WRITTEN INSTRUCTION 1
Using the decision text, answer each question below:
(a) For what purpose were the Panel Members' notes prepared?
(b) What does the Act not require Hydro to prove with absolute certainty?
(c) What position does the person who swore the affidavit in Hydro's representations hold?
WRITTEN INSTRUCTION 2
Write out a passage of the decision text word for word, starting at "Where a requester" and ending at "in fact, exist.".

--- Start of PAGE TEXT ---

In my view, the findings in Walmsley are consistent with a finding that custody and control of any personal notes rests with the Panel Members, not Hydro.  The notes were prepared by the Panel Members for their own information or assistance in carrying out their mandate.  The Panel Members were not employees of Hydro and, as I stated earlier, the “Terms of Reference” of the Report provide no reference or condition respecting Panel Member’s notes or other records.  Finally, there is no indication that Hydro had a statutory or contractual right to control the records of the Panel Members.

 

Having carefully reviewed Hydro’s and the Panel Members’ representations and the circumstances of this appeal, I am satisfied that the notes are not in the custody or control of Hydro and are, therefore, not accessible under the Act.

 

REASONABLENESS OF SEARCH

 

Where a requester provides sufficient details about the records which he is seeking and Hydro indicates that such records do not exist, it is my responsibility to ensure that Hydro has made a reasonable search to identify any records which are responsive to the request.  The Act does not require Hydro to prove with absolute certainty that the requested records do not exist.  However, in my view, in order to properly discharge its obligations under the Act, Hydro must provide me with sufficient evidence to show that it has made a reasonable effort to identify and locate records responsive to the request.

 

Although an appellant will rarely be in a position to indicate precisely which records have not been identified in an institution’s response to a request, the appellant must, nevertheless, provide a reasonable basis for concluding that such records may, in fact, exist.

 

By the time the Notice of Inquiry was issued in this appeal, Hydro had provided the appellant with a letter which included headings describing the records provided in response to various components of his request.  The appellant responded to each heading, identifying the type of responsive records he felt should exist.  Hydro’s headings and the appellant’s responses were included in the Notice, and the parties were asked to follow this format in making representations on the issue of reasonable search.  I will also use this format in my discussion.

 

Under the various headings, I have indicated the specific records that the appellant believes should exist, along with his reasons for believing they exist, followed by Hydro’s submissions. Hydro’s representations also include an affidavit sworn by its Director, Corporate and Environmental Affairs (the Director) who oversaw the search for responsive records.

 

1.         First Fish Analysis

 

1(a)      Procedures for handling fish for metal analysis (½-page)

 

The appellant argues that Hydro repeatedly distinguishes between sampling and analysis but, that Hydro has only produced records of handling the fish for the analysis and no records relating to sampling.

--- End of PAGE TEXT ---
--- Start of RECORDED DATA ---

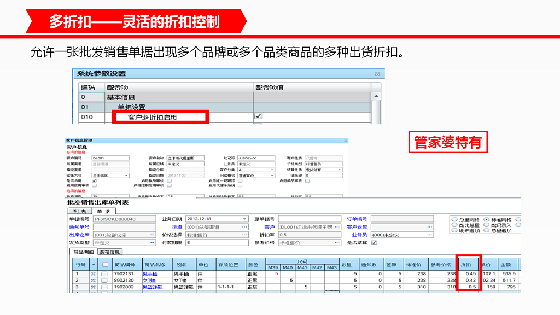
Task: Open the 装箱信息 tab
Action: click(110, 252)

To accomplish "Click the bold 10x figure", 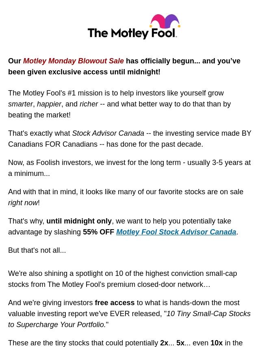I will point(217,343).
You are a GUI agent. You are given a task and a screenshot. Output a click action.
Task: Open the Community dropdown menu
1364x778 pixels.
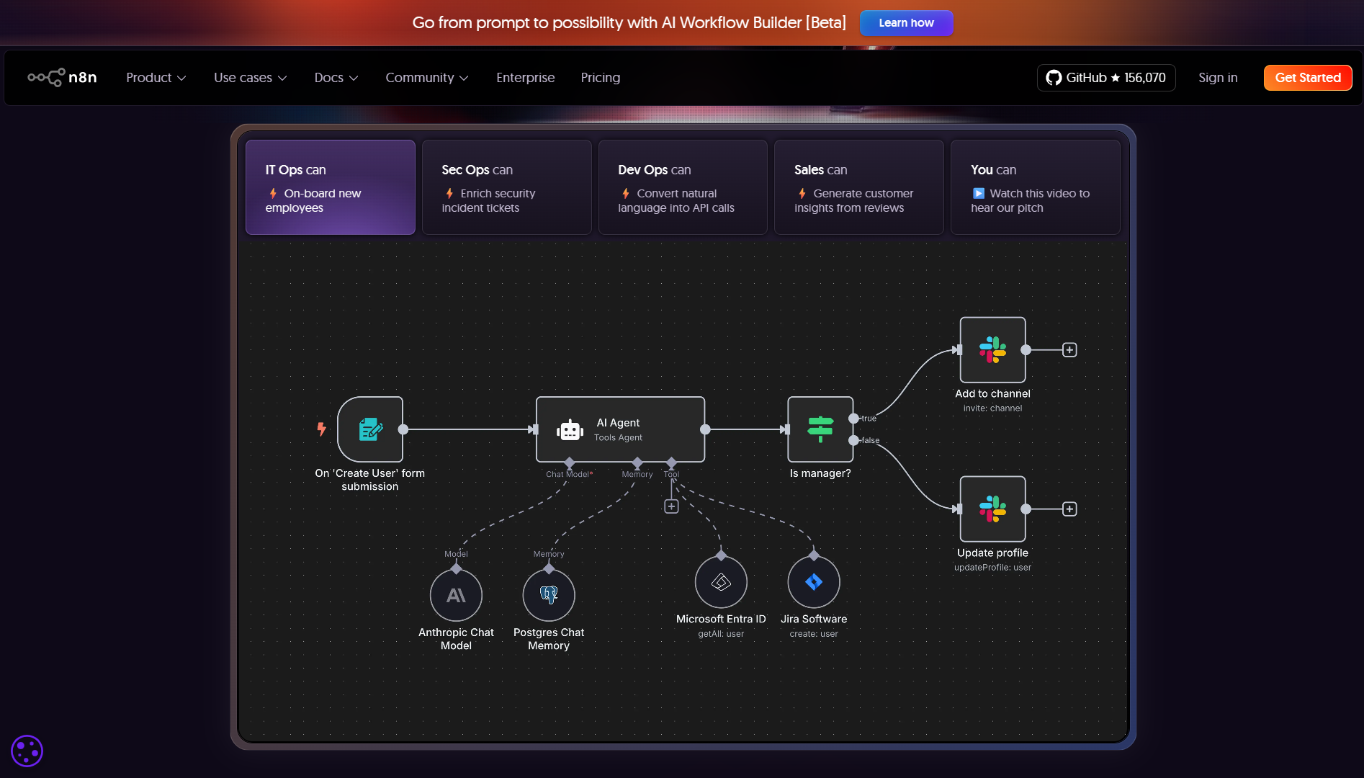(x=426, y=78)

--- End of RECORDED DATA ---
--- Start of RECORDED DATA ---

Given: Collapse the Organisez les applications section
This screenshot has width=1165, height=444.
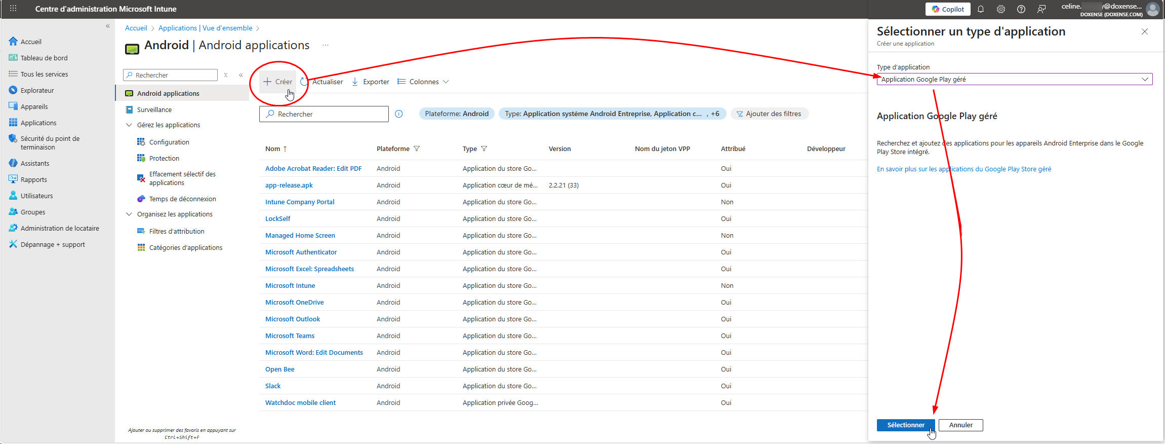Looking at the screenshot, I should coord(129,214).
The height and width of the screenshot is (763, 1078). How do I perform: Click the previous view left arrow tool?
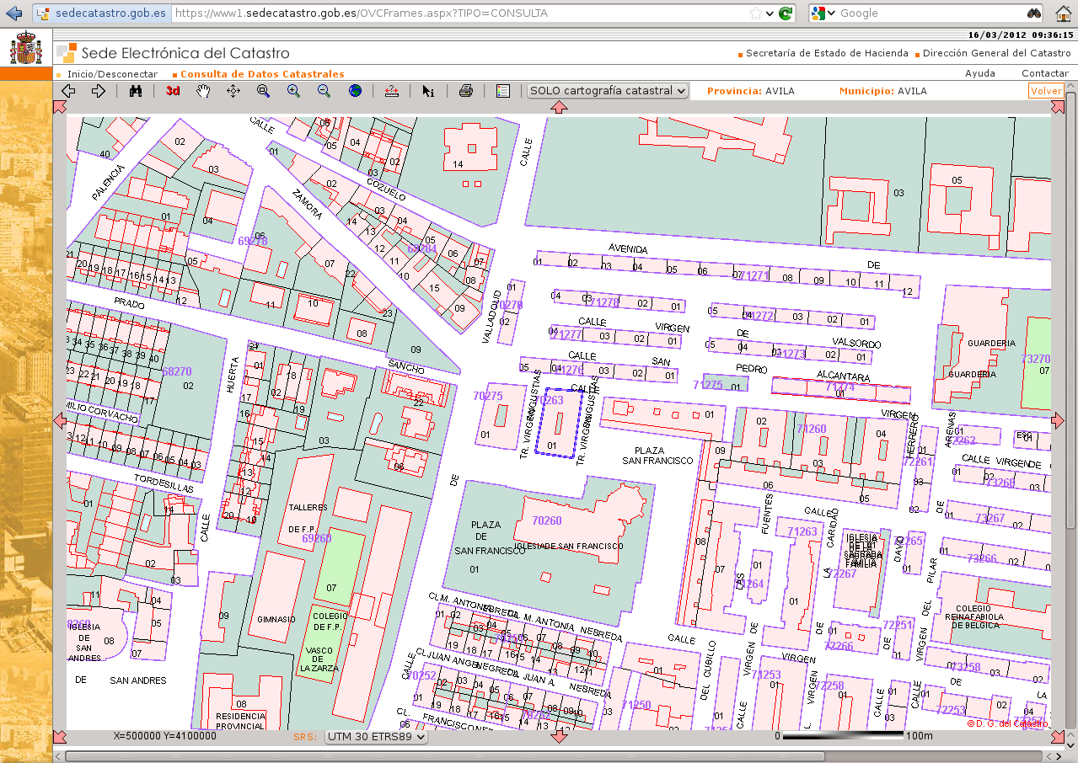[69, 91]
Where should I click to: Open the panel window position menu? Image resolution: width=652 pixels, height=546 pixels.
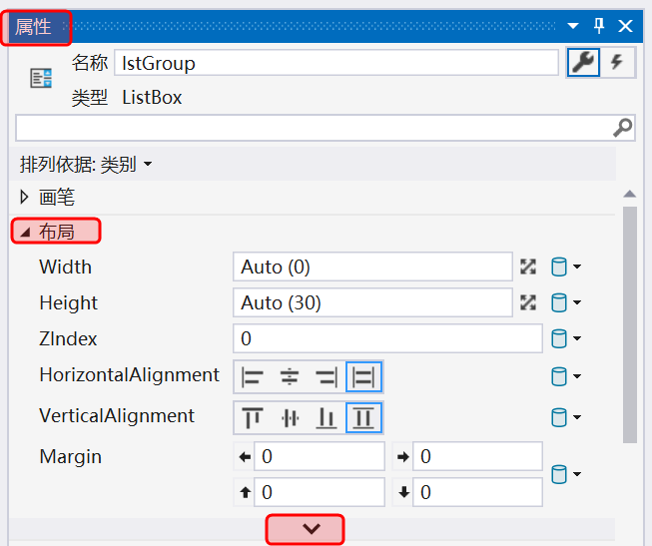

--- End of RECORDED DATA ---

WRITTEN ANSWER 1
(a) The Panel Members prepared the notes for their own information or assistance in carrying out their mandate.
(b) The Act does not require Hydro to prove with absolute certainty that the requested records do not exist.
(c) The person is Hydro's Director, Corporate and Environmental Affairs, who oversaw the search for responsive records.

WRITTEN ANSWER 2
Where a requester provides sufficient details about the records which he is seeking and Hydro indicates that such records do not exist, it is my responsibility to ensure that Hydro has made a reasonable search to identify any records which are responsive to the request.  The Act does not require Hydro to prove with absolute certainty that the requested records do not exist.  However, in my view, in order to properly discharge its obligations under the Act, Hydro must provide me with sufficient evidence to show that it has made a reasonable effort to identify and locate records responsive to the request.

 

Although an appellant will rarely be in a position to indicate precisely which records have not been identified in an institution’s response to a request, the appellant must, nevertheless, provide a reasonable basis for concluding that such records may, in fact, exist.